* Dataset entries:
###

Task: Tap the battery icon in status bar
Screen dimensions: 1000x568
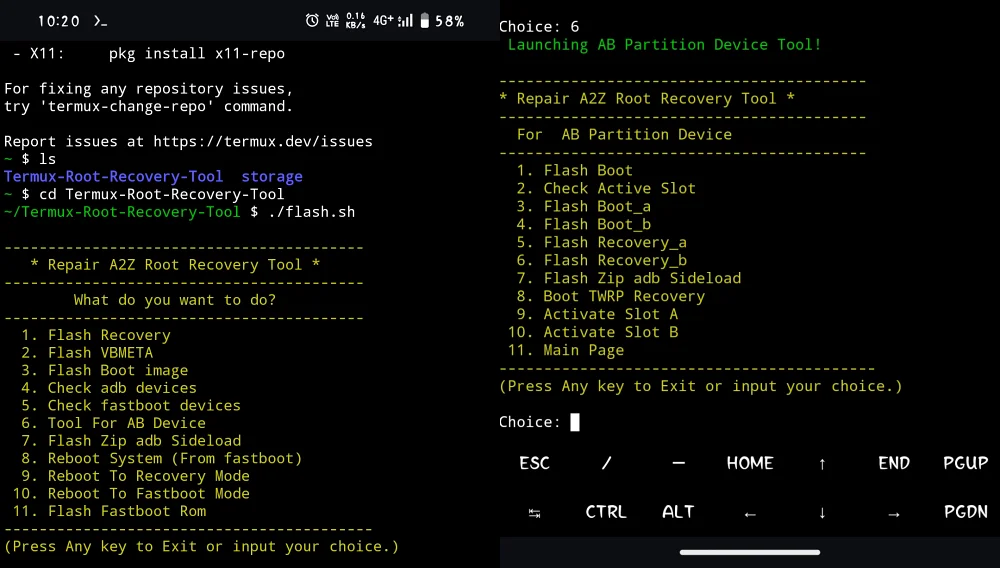Action: click(424, 20)
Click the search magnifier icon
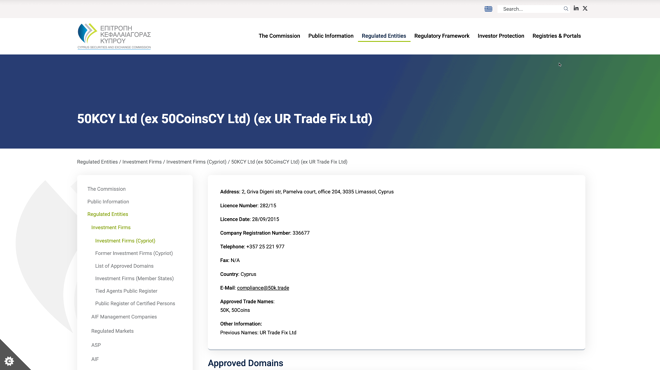 tap(566, 9)
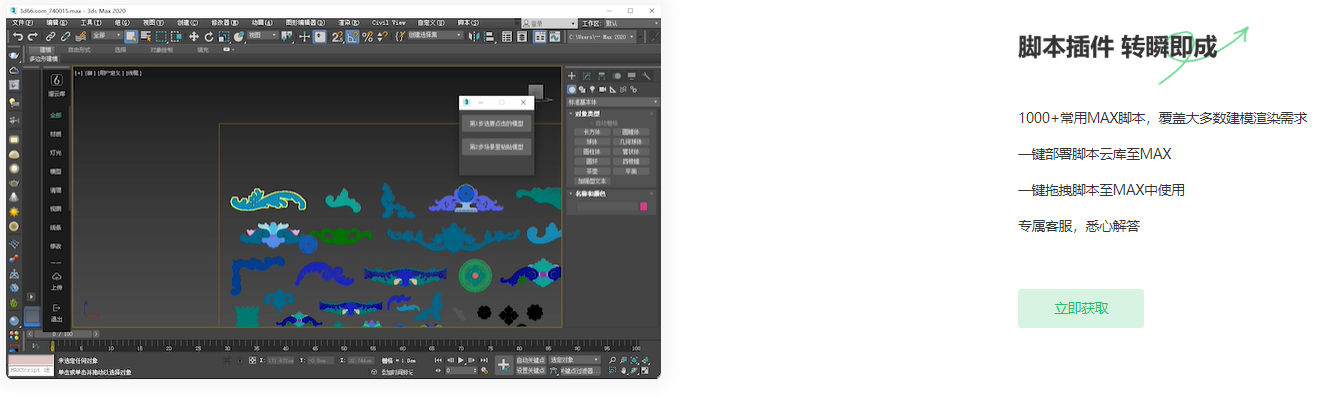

###

* Task directions:
The records above should be duplicated exactly, with none of their pictures kept.

* Answer space:
Task: Tap the battery icon in status bar
Screen dimensions: 1000x568
Action: click(424, 20)
Click the search magnifier icon
 tap(566, 9)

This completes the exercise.